** Excerpted passage follows **
Distinguished Fellow Award

Dhruv Khullar, MD, MPP, 2012 FASPE Medical Fellow


2018

Cravath, Swaine & Moore

Cravath lawyers are recognized around the world for their commitment to the representation of their clients’ interests. As the business of law has changed over the years, Cravathhas distinguished itself by upholding its founding core principles. FASPE recognized Cravath for its unwavering responsibility and dedication to excellence, client service and the community.

Emanuel Ringelblum (Posthumously) and the ONEG SHABBAT Team

A Polish-Jewish historian and social activist interned in the Warsaw Ghetto, Ringelblum formed a clandestine research team to record conditions imposed by the Nazis. FASPE recognizes Ringelblum and Oneg Shabbat for their courage and prescience as true documentarians of their time, risking their lives to obtain and preserve irrefutable proof of catastrophic historical events.

Distinguished Fellow Award

Adeel Zeb, Chaplain, 2013 FASPE Seminary Fellow


2017

Jan Karski

Jan Karski had twice infiltrated Warsaw’s Jewish Ghetto and posed as a Ukrainian guard at the Izbica transit camp, all so that he could be a reliable witness to the crimes being committed by the Nazis. Karski’s final mission was to spread the word in the West about what he had seen. He personally delivered his eyewitness account—and an urgent appeal for intervention—to British Foreign Secretary Anthony Eden and to U.S. President Franklin Roosevelt. Sadly, his message largely fell on deaf ears. After World War II, Karski earned his Ph.D. at Georgetown University, where he subsequently taught for 40 years at the School of Foreign Service. He died in 2000. In 2012, he was posthumously awarded the Presidential Medal of Freedom by President Barack Obama. Andrzej Rojek, chairman of The Jan Karski Educational Foundation accepted this award.
** End of Excerpted passage **
• Required actions:
A: List every person named in the paragraph about Jan Karski in the FASPE award listing, including Karski himself.
B: Continue the FASPE award listing from the point where it stops.
** Dataset section follows **
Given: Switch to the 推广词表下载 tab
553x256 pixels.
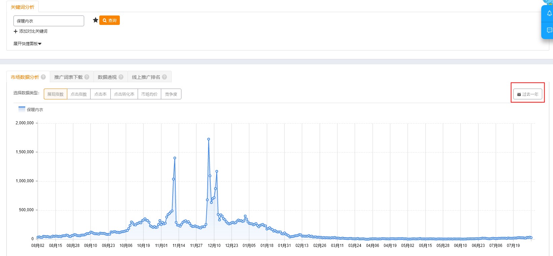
** End of Dataset section **
• Outputs in order:
A: Jan Karski, Anthony Eden, Franklin Roosevelt, Barack Obama, Andrzej Rojek

B:
Johnson & Johnson

Johnson & Johnson has an impressive track record of preventing, treating and curing some of the most devastating and complex diseases of our time. Johnson & Johnson was recognized for its companywide focus on ethical action, following the credo crafted by Robert Wood Johnson in 1943, which challenges the firm to put the needs and well-being of the people they serve first. In particular, FASPE noted Johnson & Johnson’s groundbreaking ethical work in the area of Compassionate Use which seeks to make investigative medicines available on a fair, rational and ethical basis; and its leadership in the Yale Open Data Access (YODA) Project which advocates for the responsible sharing of clinical research data. Johnson & Johnson has been recognized as a leader in the field by Fortune magazine, InterbrandHealth and IDEA Pharma. Joanne Waldstreicher, MD and Chief Medical Officer at Johnson & Johnson, accepted the award on the company’s behalf.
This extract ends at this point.